◆ **WORK TO COMPLETE**
**1)** Reproduce the George Washington Bridge passage from "Foot traffic and" up to and including "no longer tolled.".
**2)** According to the George Washington Bridge passage, how much would the Port Authority's arrangement with Geico have provided the agency?
**3)** Resume the George Washington Bridge passage, beginning after its final sentence.

[PAGE TEXT start]

As of December 2, 2012, the cash tolls going from New Jersey to New York are $13 for cars and $12 for motorcycles; there is no toll for passenger vehicles going from New York to New Jersey. E-ZPass users are charged $8.25 for cars and $7.25 for motorcycles during off-peak hours (outside of 6–10 a.m. and 4–8 p.m. on the weekdays; and outside of 11 a.m.–9 p.m. on the weekends) and $10.25 for cars and $9.25 for motorcycles during peak hours (6–10 a.m. and 4–8 p.m. on the weekdays; and 11 a.m.–9 p.m. on the weekends). Trucks are charged $15 per axle, with significantly discounted off-peak and overnight tolls. A special discounted carpool toll ($4.25) is available for cars with three or more passengers using E-ZPass at all times, who proceed through a staffed toll lane (provided they have previously opted-in to the free "Carpool Plan"). The toll is only charged one way (eastbound), which is how all Hudson River crossings are tolled. The George Washington Bridge takes in approximately $1 million per day in tolls.
The bridge has a total of 31 toll lanes, 12 in the upper level toll plaza, 12 in the lower level toll plaza, and seven in the Palisades Interstate Parkway toll plaza. The toll plazas on the lower level and Palisades Parkway are not staffed during the overnight hours and accept only E-ZPass transactions during this period.
Foot traffic and cyclists cross for free on the sidewalk. Though there are sidewalks on each side of the bridge, cyclists and pedestrians can only use the south side. It offers spectacular views of the Hudson River, the Manhattan skyline and the New Jersey Palisades. Pedestrians had to pay tolls of 10 cents shortly after the bridge opened, but non-motorized traffic is no longer tolled.
In January 2007 the Port Authority of New York and New Jersey announced a deal with Geico, the auto insurance giant, that included the posting of a large billboard on top of the toll plaza that said "Geico Drive Safely," and Geico signs on the tollbooths and approach roads, some of which would feature the insurer's signature gecko. The arrangement would have provided the agency with $3.2 million over two years. A week later, however, the Port Authority canceled the contract with Geico after criticism that the signs would mar the landmarked bridge, that the Port Authority had failed to negotiate a good price for the deal and that the placement of the signs might violate Fort Lee's regulations.

[PAGE TEXT end]
[DATA BLOCK start]

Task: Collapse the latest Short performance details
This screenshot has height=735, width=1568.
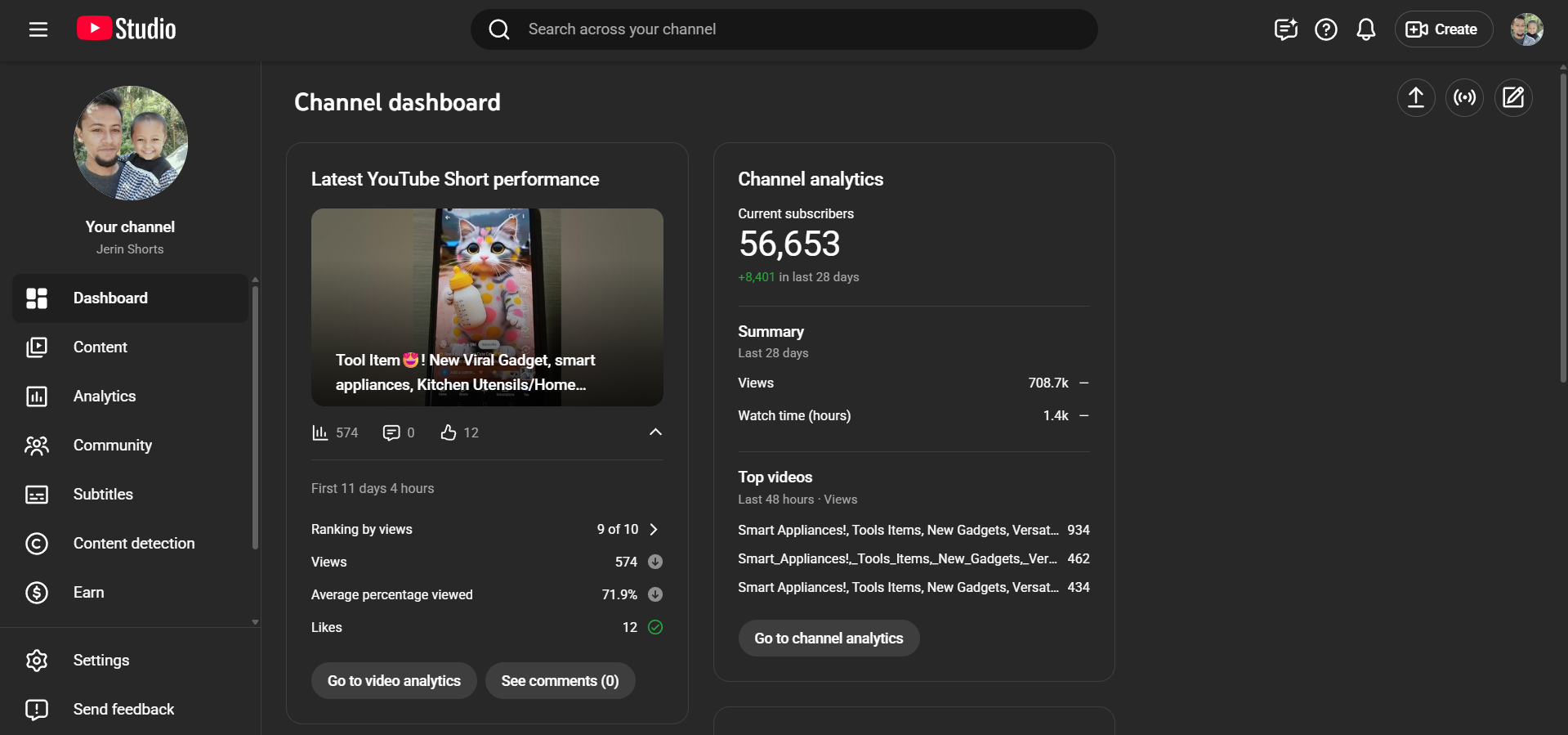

[DATA BLOCK end]

◆ **RESULTS OF THE EXERCISE**
**1)**
Foot traffic and cyclists cross for free on the sidewalk. Though there are sidewalks on each side of the bridge, cyclists and pedestrians can only use the south side. It offers spectacular views of the Hudson River, the Manhattan skyline and the New Jersey Palisades. Pedestrians had to pay tolls of 10 cents shortly after the bridge opened, but non-motorized traffic is no longer tolled.

**2)** $3.2 million over two years.

**3)**
Non-motorized access 
The George Washington Bridge is popular among sightseers and commuters traveling by foot, bicycle, or roller skates. The South sidewalk (accessible by a long, steep ramp on the Manhattan side of the bridge) is shared by cyclists and pedestrians, with a level surface from end to end. The entrance in Manhattan is at 178th Street, just west of Cabrini Boulevard which also has access to the Hudson River Greenway north of the bridge. The sidewalk is accessible on the New Jersey side from Hudson Terrace, where a gate open in daytime and evening allows pedestrians and bikes to pass. Also on Hudson Terrace, less than one hundred yards north of the bike/ped entrance, walkers will find the start of the Long Path hiking trail, which leads after a short walk to some spectacular views of the bridge, and continues north towards Albany, New York. The George Washington Bridge carries New York State Bicycle Route 9, a bike route that runs from New York City north to Rouses Point.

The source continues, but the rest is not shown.